Source document:

━━━━━━━━━━━━━━━━

# Sata HDD jumper



## mad1231moody (Jan 26, 2008)

Hey friends is there any difference between jumpers for sata and pata HDD's. I want to operate my seagate Sata II in 150 MB/sec mode. Please guide as to how do I go bout it


----------



## iMav (Jan 26, 2008)

the jumper tables are printed on the hdd the jumper for my sata II seagate is very small as compared to the 1 i have in the 160GB ide


----------



## ravi_9793 (Jan 26, 2008)

If U are using this cable to connect ur hard disk ..than it is PATA.

*www.hitachigst.com/hdd/support/cabling/ide7.gif
And if U are using this cable to connect ur hard disk , than it is SATA:
*sierra-cables.com/SATA/Images/SATA-Signal-Cable-1.jpg


----------



## mad1231moody (Jan 27, 2008)

iMav said:


> the jumper tables are printed on the hdd the jumper for my sata II seagate is very small as compared to the 1 i have in the 160GB ide


Well iMav I too have the saegate Sata II HDD. Now I have no idea as to where to get those small jumpers from. So there is a difference between jumpers for pata and sata HDD's right..


And ravi I am sure that that those red coloured sata cables have to be used with a sata HDD


----------



## iMav (Jan 27, 2008)

yes there is a size difference


----------



## Ponmayilal (Jan 27, 2008)

When I purchased the SATA drives, I noticed a small jumper came preinstalled and by default it was set to 1.5Gbs.Removing the jumper makes it a 3Gbs. 

I donno whether that has changed now.


----------



## mad1231moody (Jan 27, 2008)

Now I live in mumbai and can anyone tell me where can I get those jumpers from


----------



## iMav (Jan 27, 2008)

try any computer hardware shop in ur locality or the baap of all computer markets - lamington road


----------



## mad1231moody (Jan 27, 2008)

Shall I ask specially for a seagate SATA HDD jumper or any jumper


----------



## iMav (Jan 27, 2008)

ask for a sata II jumper


----------



## mad1231moody (Feb 2, 2008)

━━━━━━━━━━━━━━━━

Given information:
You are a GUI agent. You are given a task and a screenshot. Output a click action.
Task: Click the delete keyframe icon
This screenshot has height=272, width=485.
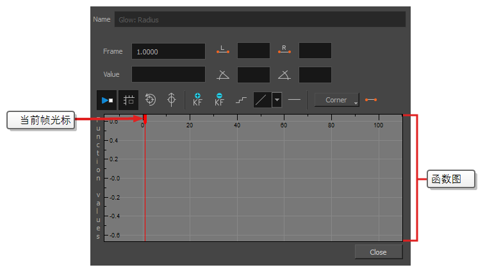point(219,100)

━━━━━━━━━━━━━━━━

Please write what comes next in the forum thread about SATA hard drive jumpers.

Answer to this problem:
Well iMav can u confirm and say that there is a size difference in SATA and PATA jumpers, cause I have even went to lamington and asked but they  have no idea. Now I am totally frustrated. Can anyone ship a jumper to me ??
Help out please, I am fed up of all this


----------



## iMav (Feb 2, 2008)

*img231.imageshack.us/img231/6015/satapataku7.png


----------



## mad1231moody (Feb 3, 2008)

Thanks iMav for the photos. Surely a size difference. Now I have no idea as to  where to look out for that jumper. Please guide


----------



## iMav (Feb 3, 2008)

where in lamington road did u go it is rather surprising that no understood what u wanted


----------



## mad1231moody (Feb 3, 2008)

Well I went to bharti electronics, mani infotech and many shops of connectors. But I was unable to find out one man to understand what a sata 2 jumper is. iMav where do you hail from


----------



## iMav (Feb 3, 2008)

mumbai  go computer peripheral shops like the assembler guys who sell pc components


----------



## mad1231moody (Feb 3, 2008)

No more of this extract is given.